Melrose Place suggests that with the evolving sophistication of video technology, the distinction between "porn" and "reality" is increasingly blurred.
While working at a party, publicist Ella (Katie Cassidy) found herself counseling the British-import actor (Ben Milliken as Jasper) on the necessity of always maintaining public decorum in Hollywood. This after he has propositioned her, dropping trou to make the point. She snaps a picture of his junk on her iPhone as an object lesson, and told him that whenever he's out in public, "Every single thing you do is one click away from being texted to Perez."
It's an apt encapsulation of both what sets this Melrose Place reboot apart from its predecessor. Today, celebrities are stalked incessantly, not only by professional paparazzi, but by cell-phone wielding fans and nattering Twitter-heads. And many stars today contribute to the over-exposure: think of Ashton and Demi's nonstop Tweeting or Speidi's routine photogs of their whereabouts and activities.
Or consider Ashlee Simpson-Wentz. Her presence on Melrose Place is just another stop on the over-exposure express. As Violet, Simpson-Wentz isn't all that bad of an actor. Perhaps it's the company she keeps on the show: soap operas don't require very subtle performance skills, after all. In any case, the inclusion of Simpson-Wentz, who comes with a mountain of celebrity baggage and notoriety, extends the show's incipient commentary on our current culture not only of surveillance but of self-promotion.
Case in point is Ella. As a publicist, she is not only concerned with crafting the public image of her clients, but also of promoting the brand that is "Ella," and claiming her own celebrity status. It's also no coincidence that Cassidy resembles Heather Locklear (she's all blond, blond hair and angular face), or that Ella recalls quite explicitly Locklear's Amanda in all her conniving and bitchiness.
Ella is prominent in Melrose Place's second episode, which aired 15 September. After Sydney (Laura Leighton) was found murdered in the pool in the series premiere, Ella enlisted the help of resident aspiring-film-director Jonah (Michael Rady) to install a camera in the complex for everyone's safety. Sure, it's a cheap plot device to give us, and Jonah, access to "private" scenes, but it also suggests the extent to which we are all always being watched or at least recorded, and how difficult it is to resist the temptation to peep in on the lives of others.

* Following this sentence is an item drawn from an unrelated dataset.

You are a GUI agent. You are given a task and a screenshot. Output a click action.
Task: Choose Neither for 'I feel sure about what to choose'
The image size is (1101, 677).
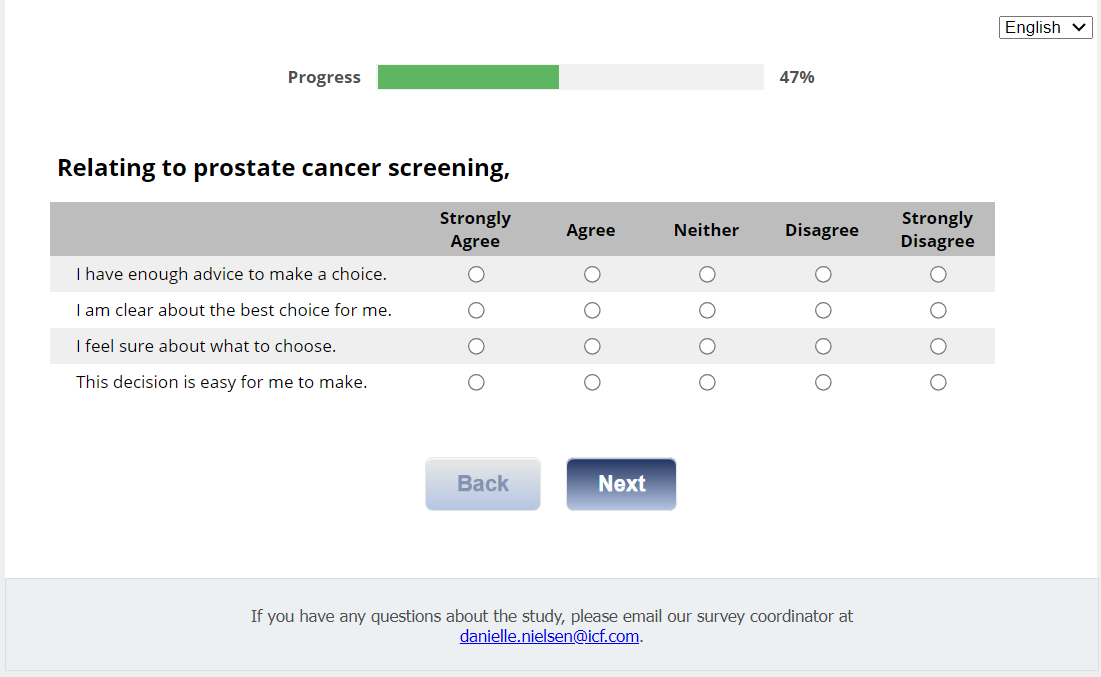707,346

Jonah certainly can't resist. Shortly after he installed the security camera, he found some time alone to spy on the activities of his fellow residents of the apartment complex, especially his fiancée Riley (Jessica Lucas), who, Jonah feared, was a little too friendly with hunky chef Auggie (Colin Egglesfield). When Riley intruded on Jonah's surreptitious spying, she immediately thought she's caught him "watching internet porn," but he admitted that he had been been watching the security camera footage.
Here Melrose Place suggests that with the evolving sophistication and miniaturization of video technology, the distinction between "porn" and "reality" is increasingly blurred. Just ask Eric Dane and Rebecca Gayheart or any of the legion of celebs connected to sex-tape scandals, or consider the thin differences between "amateur" and "professional" pornography, or between websites that post pictures of naked people reportedly "caught" in public locker rooms. Or even guyswithiphones.com, featuring pictures that men have taken of themselves and then posted for the world to see.
Such slippages also represent a potential barrier to Melrose Place's success. How interested will viewers be in its fictional scandals when real life offers much more sensational examples of bad behavior? How can Melrose's Lauren (Stephanie Jacobsen), who prostitutes herself to pay her medical school tuition, compete with the salacious details of California State Assemblyman and "family values" politician Michael Duvall's caught on tape waxing on about his love of spanking his lobbyist mistress?